Acid gas removal from gas streams, particularly removal of hydrogen sulfide and carbon dioxide from gas streams formed in refinery process units, synthesis gas production plants and oil and gas production facilities, is necessary to allow this gas to be used and/or sold into pipeline systems. The removal of sulfur compounds from these acid gasses or “sour gasses” is called “sweetening.” Typically, acid gases are removed using an amine-based solvent to absorb the acid gas via various chemical reactions, resulting in the production of a rich amine solvent, which can then be regenerated using heat.
Hydrogen sulfide is a toxic gas that must generally be removed to extreme low concentrations (less than 0.25 grains of H2S per 100 standard cubic feet) prior to pipeline delivery. When mixed with free water it forms a weak acid that can cause corrosion.
Carbon dioxide is a non-toxic inert gas. Carbon dioxide, as such, is harmless in dry natural gas but when mixed with free water will form a weak acid and also cause corrosion. Inlet gas to cryogenic plants that contain concentrations of CO2 in excess of 0.75 to 1.0 percent CO2 may cause freezing problems. The CO2 will freeze to a solid ice in a turbo expander plant demethanizer where it may plug lines and even plug the tower itself. Often flooding of the demethanizer results from carbon dioxide freezing within the tower. When the plant inlet gas contains concentrations of carbon dioxide too high to process, all of the gas may be treated or part of the gas may be separated into a side stream and treated by an amine plant. Principally all the carbon dioxide is removed in the amine plant. When the side stream is processed, and sufficient gas is treated, it is blended back with the untreated gas, thus yielding a carbon dioxide content of the blended stream which is low enough for processing. Carbon dioxide also lowers the heating value of the gas stream which is usually specified as 1000 BTU/scf.
There are generally two types of gas treating processes: (a) absorption and (b) adsorption. In absorption processes, the gas stream contacts a liquid that selectively removes acid gases. The most common absorption process is the amine process. The liquid absorbent is a mixture of water and a chemical amine, usually monoethanol-amine (MEA) or diethanolamine (DEA). Sometimes triethanol-amine (TEA), diglycolamine (DGA), and methyl-diethanolamine (MDEA), diisopropylamine, sulfanol and solutions of these, with special additives to improve efficiencies, are utilized.

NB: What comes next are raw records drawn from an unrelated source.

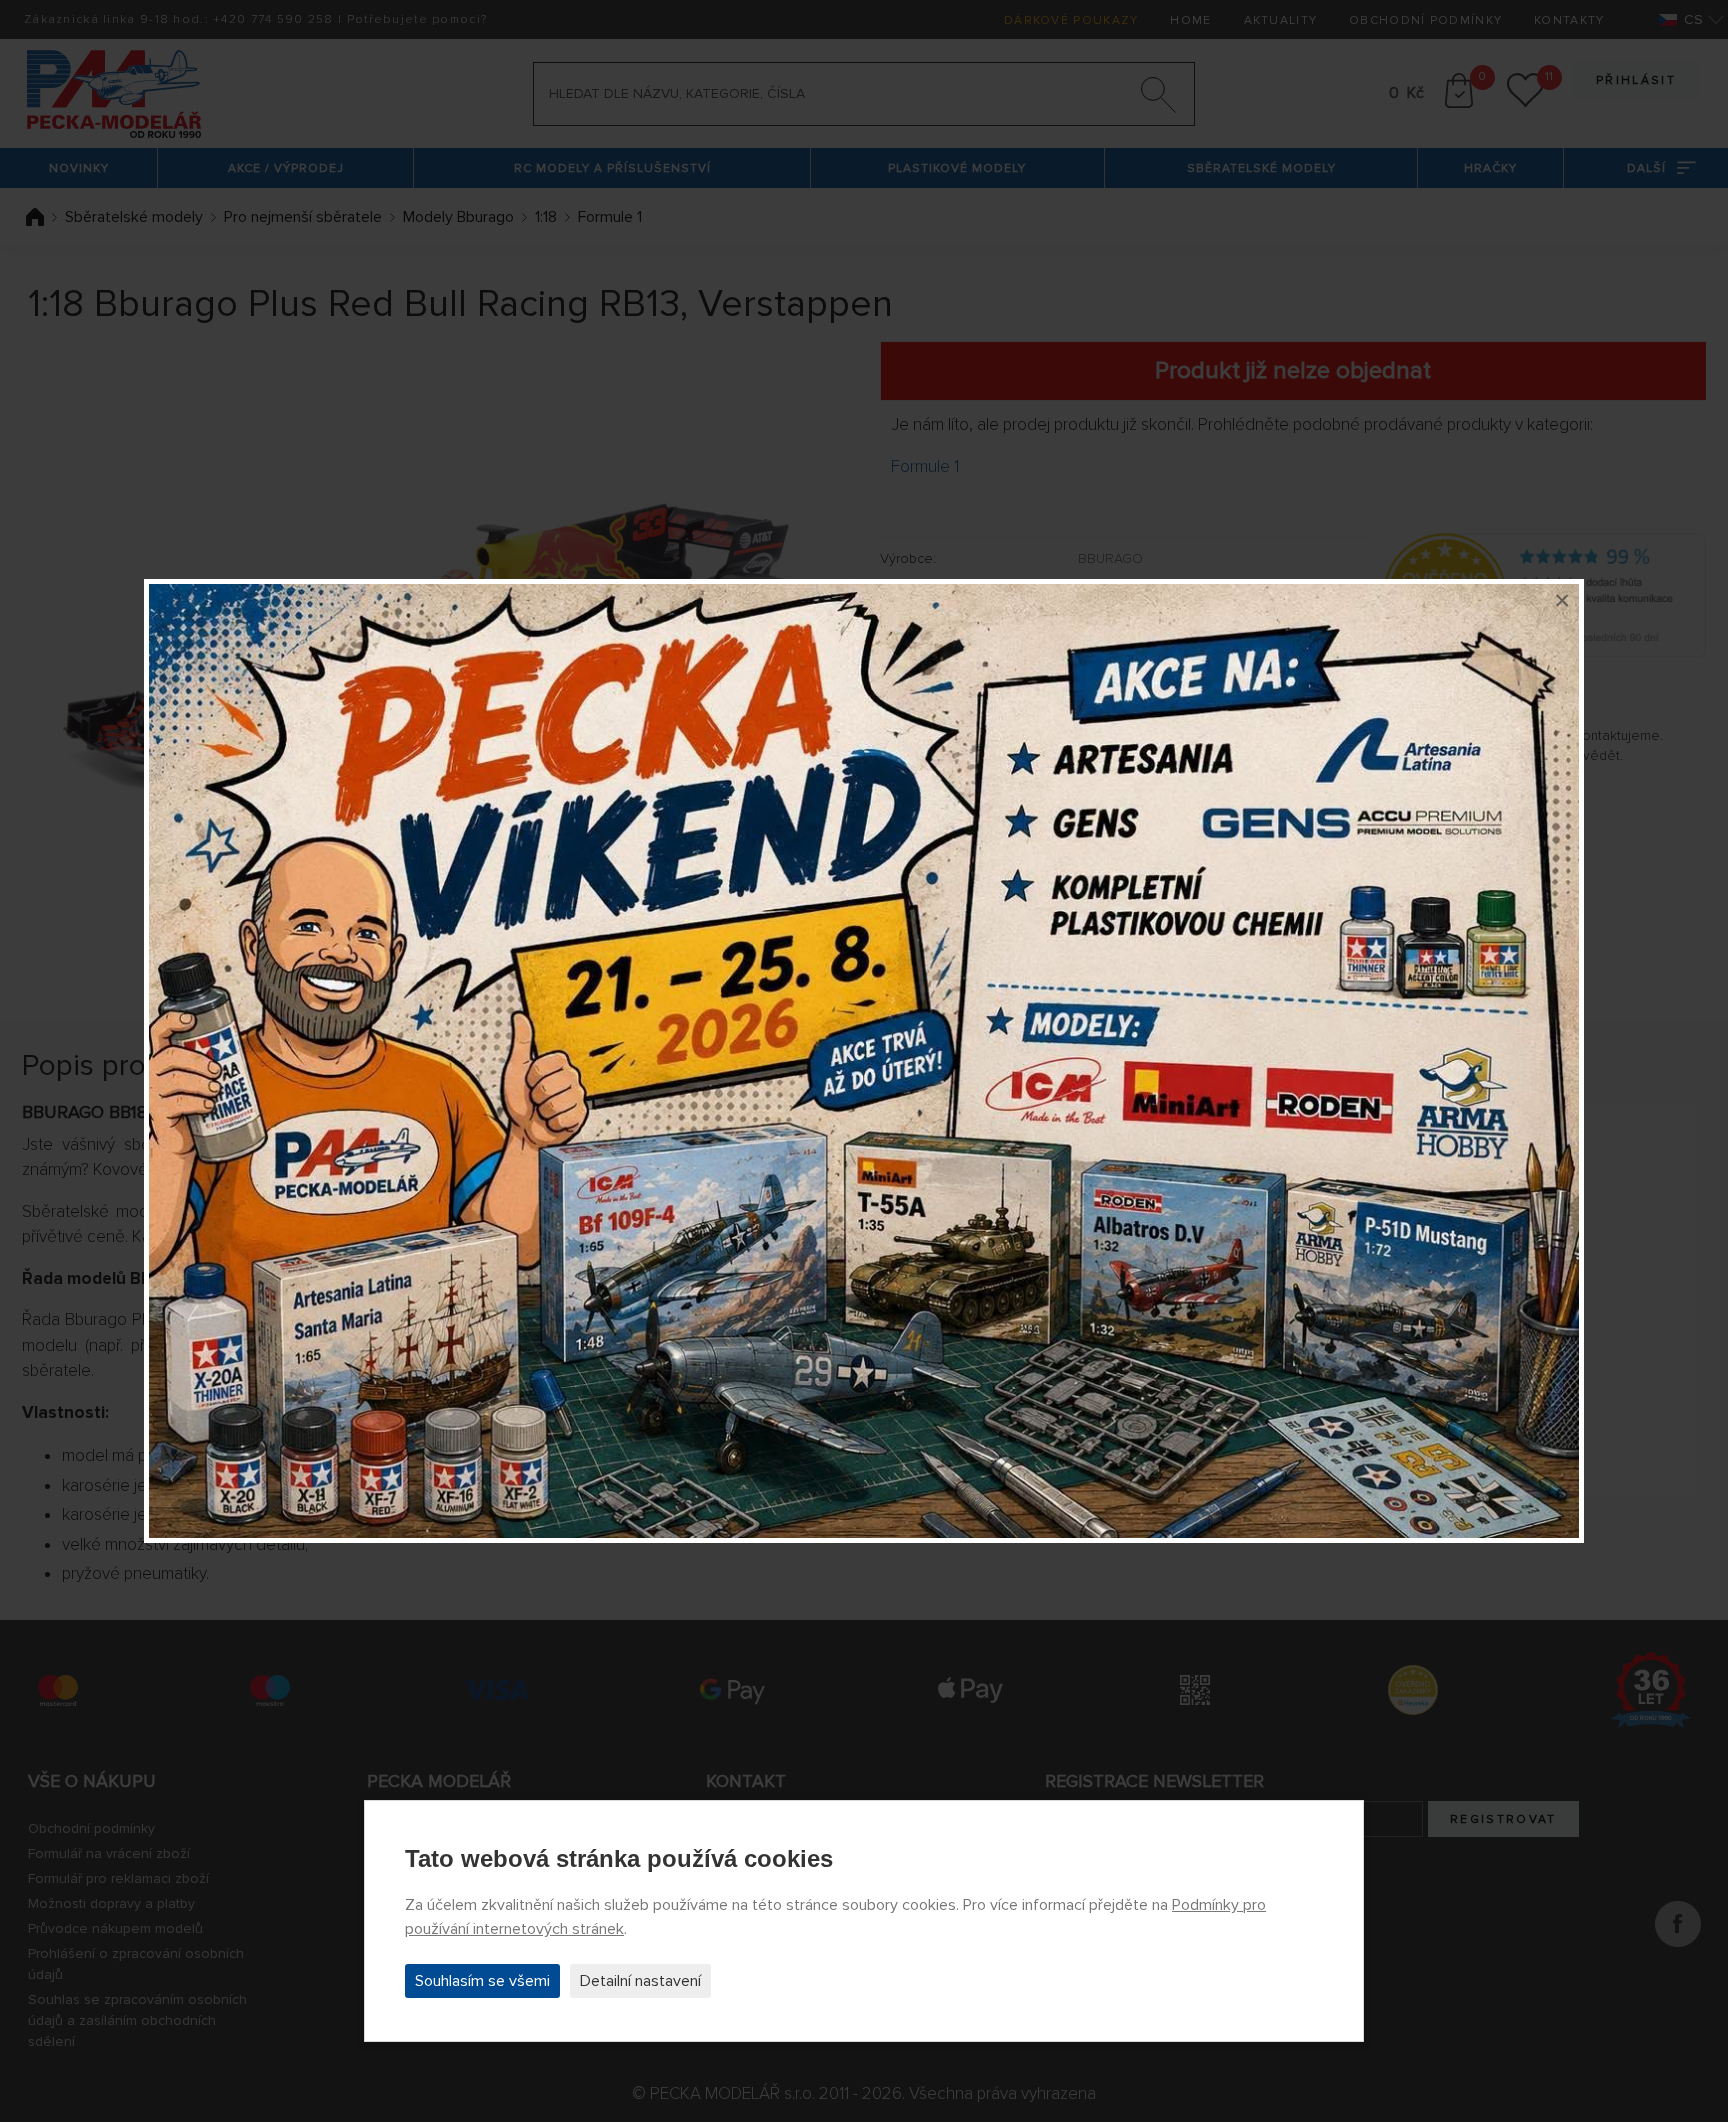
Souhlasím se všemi (482, 1981)
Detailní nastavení (640, 1981)
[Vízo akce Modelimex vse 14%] (864, 1060)
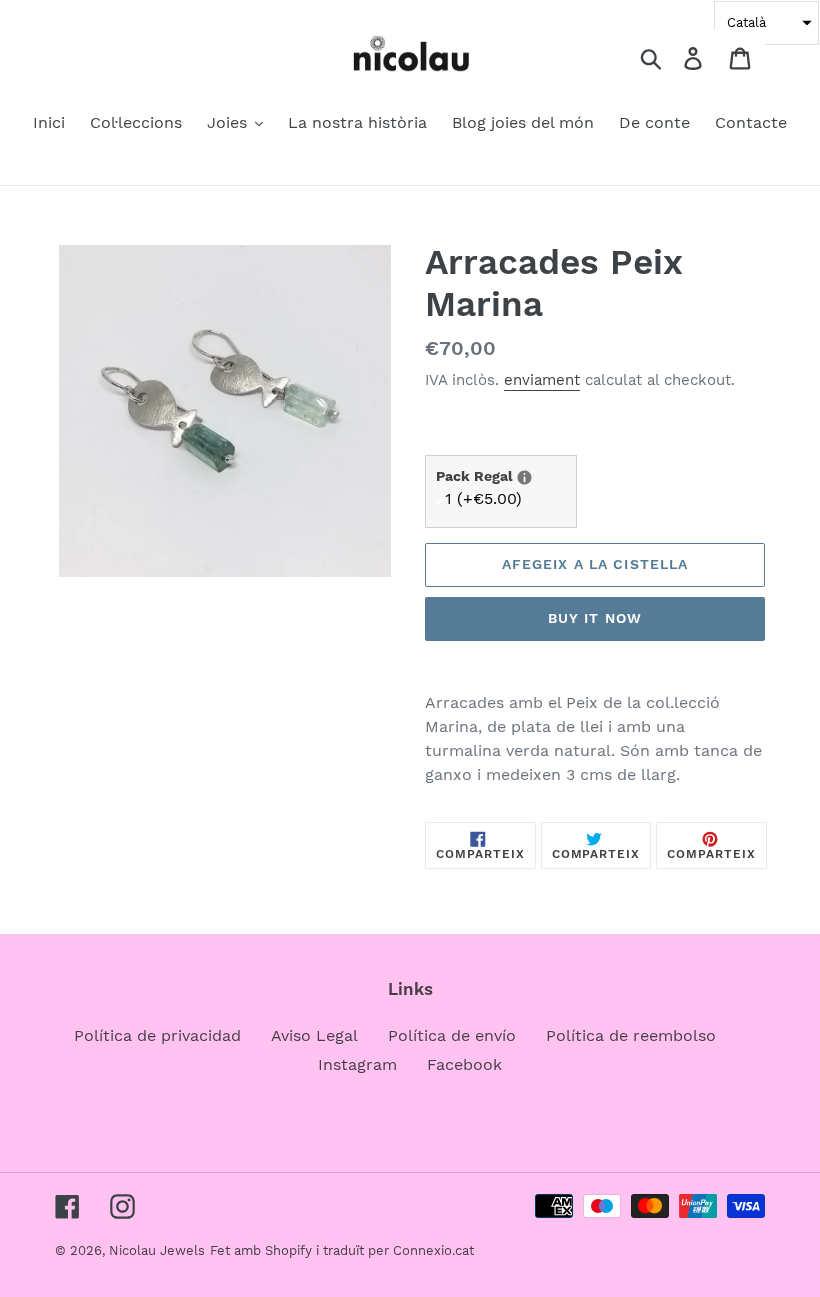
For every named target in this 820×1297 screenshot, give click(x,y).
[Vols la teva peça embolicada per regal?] (524, 477)
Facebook (464, 1064)
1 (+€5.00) (483, 498)
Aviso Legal (314, 1035)
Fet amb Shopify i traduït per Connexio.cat (342, 1250)
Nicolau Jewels (157, 1250)
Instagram (357, 1064)
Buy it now (595, 618)
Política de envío (452, 1035)
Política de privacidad (157, 1035)
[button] (766, 23)
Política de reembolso (631, 1035)
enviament (542, 380)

Amines remove carbon dioxide and hydrogen sulfide by a chemical reaction that changes the chemical form of both the amine and the acid gases. The new chemical changes the acid gases to a liquid form which is separated from the acid-free gas or sweetened gas. The chemical reaction between amine (called lean amine at the start of the process) and acid gases gives off heat when the reaction takes place. The sweet residue gas flows out the top of a contactor or absorber and the reacted amine (also called rich amine) flows out the bottom and is generally higher in temperature than the inlets. Lean amine is regenerated by reducing the pressure and adding heat to the rich amine.
The “Fifth Edition Gas Purification” by Arthur Kohl and Richard Nielsen (Gulf Publishing, 1960 to 1997) illustrates various processes for the purification of gases utilizing amine solvents and illustrates processes for regeneration of the amine solvents. Particularly preferred amine-based solvents include secondary and tertiary amines (e.g., diethanolamine [DEA], and/or methyldiethanolamine [MDEA]), which are generally more energy efficient than primary amines due to their lower heat of reaction and lower energy requirements for regeneration. Alternative amine solvents may further include monoethanolamine [MEA], diglycolamine [DGA], triethanolamine [TEA], diisopropylamine, and various combinations thereof, along with one or more additives.
The effectiveness of a particular amine solvent to absorb acid gases to meet the treated gas specification typically depends on the residual acid gas content in the lean amine, which in turn is a function of the particular regeneration method and conditions. The lower the acid gas content in the lean amine, the more effective the acid gas absorption process. Therefore, a variety of approaches have been undertaken to improve the current acid gas absorption and regeneration processes.
While numerous prior art processes and systems for acid gas absorption and solvent regeneration are known in the art, many suffer from one or more disadvantages or inefficiencies.